Saturday, February 6, 2021

Suivre le Christ.
Saint Sophrony l’Athonite.

             

Fresque de la Présentation du Seigneur au temple.
Osios Loukas. Grèce.

Avec notre Dieu, tout est "à l'envers", "sens dessus dessous": la manière de penser du monde ne s'applique pas à la vie chrétienne.

Plus nous sommes attentifs à tout ce qui traverse notre esprit et pénètre dans notre cœur, mieux il nous faut connaître la voie menant à l'entrée du "sanctuaire de Dieu". Or, plus nous sommes attentifs, et plus nous avons l'impression que non seulement nous ne progressons pas spirituellement, mais que, bien au contraire, nous devenons toujours pires.

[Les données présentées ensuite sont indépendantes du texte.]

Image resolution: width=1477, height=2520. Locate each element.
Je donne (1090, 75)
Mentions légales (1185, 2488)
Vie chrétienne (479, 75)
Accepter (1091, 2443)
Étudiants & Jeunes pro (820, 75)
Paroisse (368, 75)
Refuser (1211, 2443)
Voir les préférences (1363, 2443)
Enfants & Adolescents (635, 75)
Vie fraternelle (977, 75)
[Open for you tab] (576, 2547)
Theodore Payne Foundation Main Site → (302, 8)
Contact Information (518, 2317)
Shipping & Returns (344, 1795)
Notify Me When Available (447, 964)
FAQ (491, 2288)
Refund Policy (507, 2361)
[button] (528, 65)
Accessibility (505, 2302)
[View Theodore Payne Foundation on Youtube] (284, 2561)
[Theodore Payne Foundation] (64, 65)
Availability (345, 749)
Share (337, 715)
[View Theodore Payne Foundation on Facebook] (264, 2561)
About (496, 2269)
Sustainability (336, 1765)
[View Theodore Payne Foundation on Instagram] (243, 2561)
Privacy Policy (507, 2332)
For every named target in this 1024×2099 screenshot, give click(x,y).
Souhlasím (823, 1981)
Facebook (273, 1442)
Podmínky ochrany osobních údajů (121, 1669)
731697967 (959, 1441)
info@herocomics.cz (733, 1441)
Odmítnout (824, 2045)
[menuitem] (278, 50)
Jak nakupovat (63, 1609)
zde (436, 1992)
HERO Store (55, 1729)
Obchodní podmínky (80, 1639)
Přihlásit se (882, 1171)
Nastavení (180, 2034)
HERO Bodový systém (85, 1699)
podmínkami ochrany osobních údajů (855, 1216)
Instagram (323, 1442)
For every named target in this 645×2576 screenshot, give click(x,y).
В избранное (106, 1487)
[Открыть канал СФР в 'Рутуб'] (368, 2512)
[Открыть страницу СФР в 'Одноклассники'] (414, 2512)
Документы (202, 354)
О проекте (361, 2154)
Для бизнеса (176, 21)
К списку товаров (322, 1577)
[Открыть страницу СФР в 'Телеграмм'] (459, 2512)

Quel paradoxe.!.. Plus grand est notre progrès, et plus nous sommes conscients de notre nullité. Ainsi, nous ne voyons pas de progrès dans notre vie ici: les années passent, et l'on se voit toujours le même, encore pire qu'avant.!.. Voilà pourquoi il nous faut connaître la voie jusqu'au bout.

Il y a dans ce livre génial, "Klimax" (L'Echelle), de saint Jean Climaque, un passage que je voudrais vous faire lire.Il s'agit d'un extrait de la Lettre au Pasteur.

"C'est de force spirituelle, vénérable Père, que nous avons besoin avant tout, afin que nous puissions prendre par la main et délivrer de la foule des pensées ceux que nous avons essayé d'introduire dans le Saint des Saints, et à qui nous avons entrepris de montrer le Christ reposant sur la Table mystique et sacrée, quand nous les verrons tourmentés et affligés par la foule des pensées qui veulent les arrêter, surtout quand ils sont sur le seuil, devant l'entrée.

"Et si certains ne sont encore que de très petits enfants, ou très faibles, il est nécessaire que nous les prenions sur nos épaules, et que nous les portions jusqu'à ce qu'ils aient franchi la porte véritablement étroite qui y donne accès. Car c'est là qu'on éprouve généralement une grande angoisse et une grande anxiété. C'est pourquoi quelqu'un a dit à ce propos: "La peine est devant moi, jusqu'à ce que j'entre dans le sanctuaire de Dieu" (Psaume 72, 16-17)"; (Saint Jean Climaque, L'Echelle sainte).

Je vous ai souvent dit que nous ne devons jamais oublier pourquoi nous sommes ici, pourquoi nous sommes venus, quel est notre but. Car, si nous l'oublions, notre vie, au lieu d'être pleine de sens et vraiment sainte, deviendra insignifiante, vaine... et inutile. Si notre esprit et notre cœur ne tendent pas vers l'"ultime", vers le moment de la rencontre avec le Dieu Vivant pour la vie éternelle en Lui et avec Lui, notre vie devient banale, nous nous disputons pour des détails, nous oublions ce qui est grand et gâchons notre disposition intérieure pour des futilités.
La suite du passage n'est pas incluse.